» PROBLEM DESCRIPTION:
Each line that contains the word "field" is to be copied from the records below.

[Pixel coordinate grounding data]
++++++

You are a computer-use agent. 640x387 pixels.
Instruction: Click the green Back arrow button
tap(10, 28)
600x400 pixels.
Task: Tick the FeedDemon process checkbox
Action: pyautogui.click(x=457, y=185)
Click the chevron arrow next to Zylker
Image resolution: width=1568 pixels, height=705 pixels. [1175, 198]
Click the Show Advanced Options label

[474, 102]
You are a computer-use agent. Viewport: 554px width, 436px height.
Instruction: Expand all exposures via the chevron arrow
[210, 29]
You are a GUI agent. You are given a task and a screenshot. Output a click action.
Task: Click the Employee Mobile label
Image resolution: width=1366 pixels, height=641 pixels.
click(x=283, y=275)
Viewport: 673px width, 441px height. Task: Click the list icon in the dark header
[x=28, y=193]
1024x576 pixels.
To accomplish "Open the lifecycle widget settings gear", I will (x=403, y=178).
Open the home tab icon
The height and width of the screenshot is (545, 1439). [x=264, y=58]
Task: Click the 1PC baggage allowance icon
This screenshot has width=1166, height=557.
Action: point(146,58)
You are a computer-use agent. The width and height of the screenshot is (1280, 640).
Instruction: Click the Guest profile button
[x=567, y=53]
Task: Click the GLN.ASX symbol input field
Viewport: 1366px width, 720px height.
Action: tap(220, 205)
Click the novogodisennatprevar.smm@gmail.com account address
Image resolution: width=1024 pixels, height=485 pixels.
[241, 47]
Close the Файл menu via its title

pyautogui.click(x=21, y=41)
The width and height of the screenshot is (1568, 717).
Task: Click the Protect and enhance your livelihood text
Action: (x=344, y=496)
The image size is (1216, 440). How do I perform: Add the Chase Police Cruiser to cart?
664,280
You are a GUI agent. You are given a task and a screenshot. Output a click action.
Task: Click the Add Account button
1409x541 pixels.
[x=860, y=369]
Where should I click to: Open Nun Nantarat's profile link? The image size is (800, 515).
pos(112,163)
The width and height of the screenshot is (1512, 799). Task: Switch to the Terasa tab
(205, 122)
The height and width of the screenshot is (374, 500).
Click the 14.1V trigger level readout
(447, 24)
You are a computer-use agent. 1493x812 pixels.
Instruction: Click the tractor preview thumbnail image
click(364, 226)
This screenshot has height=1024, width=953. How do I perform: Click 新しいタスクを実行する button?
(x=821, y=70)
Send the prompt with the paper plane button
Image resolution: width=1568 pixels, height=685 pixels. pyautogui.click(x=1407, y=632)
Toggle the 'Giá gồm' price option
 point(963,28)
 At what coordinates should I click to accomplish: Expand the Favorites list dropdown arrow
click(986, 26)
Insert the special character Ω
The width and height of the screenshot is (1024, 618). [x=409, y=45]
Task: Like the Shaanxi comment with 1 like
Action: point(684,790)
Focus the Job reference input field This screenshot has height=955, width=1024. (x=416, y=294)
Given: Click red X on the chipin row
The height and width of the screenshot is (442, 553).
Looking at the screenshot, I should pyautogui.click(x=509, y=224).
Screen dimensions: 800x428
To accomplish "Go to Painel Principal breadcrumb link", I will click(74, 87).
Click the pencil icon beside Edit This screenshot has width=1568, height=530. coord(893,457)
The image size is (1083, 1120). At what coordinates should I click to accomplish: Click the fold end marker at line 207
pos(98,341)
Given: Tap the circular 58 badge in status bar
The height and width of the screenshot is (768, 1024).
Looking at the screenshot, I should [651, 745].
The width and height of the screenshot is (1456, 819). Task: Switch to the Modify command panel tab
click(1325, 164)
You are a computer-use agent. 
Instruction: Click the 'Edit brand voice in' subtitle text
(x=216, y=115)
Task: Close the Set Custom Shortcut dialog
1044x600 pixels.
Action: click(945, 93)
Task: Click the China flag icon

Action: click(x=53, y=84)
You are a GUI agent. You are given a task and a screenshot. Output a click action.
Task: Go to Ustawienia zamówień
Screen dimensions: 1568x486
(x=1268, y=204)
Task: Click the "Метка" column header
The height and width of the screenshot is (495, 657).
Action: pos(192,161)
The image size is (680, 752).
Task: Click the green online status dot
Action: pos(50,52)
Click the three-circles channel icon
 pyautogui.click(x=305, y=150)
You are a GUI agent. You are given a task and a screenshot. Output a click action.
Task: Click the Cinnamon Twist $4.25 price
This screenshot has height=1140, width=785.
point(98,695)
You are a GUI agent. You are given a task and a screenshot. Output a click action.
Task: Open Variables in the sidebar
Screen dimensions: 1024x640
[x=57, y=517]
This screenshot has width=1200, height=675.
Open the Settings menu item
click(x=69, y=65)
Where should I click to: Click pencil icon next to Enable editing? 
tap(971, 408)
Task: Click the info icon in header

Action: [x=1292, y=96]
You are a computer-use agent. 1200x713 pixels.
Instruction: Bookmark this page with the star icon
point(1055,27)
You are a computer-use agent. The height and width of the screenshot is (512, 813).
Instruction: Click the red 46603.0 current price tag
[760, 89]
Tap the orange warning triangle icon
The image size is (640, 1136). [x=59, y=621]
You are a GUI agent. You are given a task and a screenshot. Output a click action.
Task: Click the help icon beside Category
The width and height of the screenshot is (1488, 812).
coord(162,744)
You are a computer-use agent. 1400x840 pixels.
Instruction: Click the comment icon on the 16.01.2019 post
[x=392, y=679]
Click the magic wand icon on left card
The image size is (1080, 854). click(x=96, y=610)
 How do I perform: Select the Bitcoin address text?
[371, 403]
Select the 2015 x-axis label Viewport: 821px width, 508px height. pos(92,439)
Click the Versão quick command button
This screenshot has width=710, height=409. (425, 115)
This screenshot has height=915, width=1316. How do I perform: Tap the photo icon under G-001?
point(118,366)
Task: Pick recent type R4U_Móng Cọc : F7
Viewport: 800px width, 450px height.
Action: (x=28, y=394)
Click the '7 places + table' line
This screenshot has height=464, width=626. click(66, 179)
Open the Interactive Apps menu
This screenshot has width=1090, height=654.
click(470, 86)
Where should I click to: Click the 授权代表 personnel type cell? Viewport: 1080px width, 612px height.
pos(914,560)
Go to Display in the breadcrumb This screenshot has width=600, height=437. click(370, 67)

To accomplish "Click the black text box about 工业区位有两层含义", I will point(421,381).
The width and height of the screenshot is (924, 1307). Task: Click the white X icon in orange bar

++++++

» ANSWER TO THE PROBLEM:
Task: Click the GLN.ASX symbol input field
Focus the Job reference input field This screenshot has height=955, width=1024. (x=416, y=294)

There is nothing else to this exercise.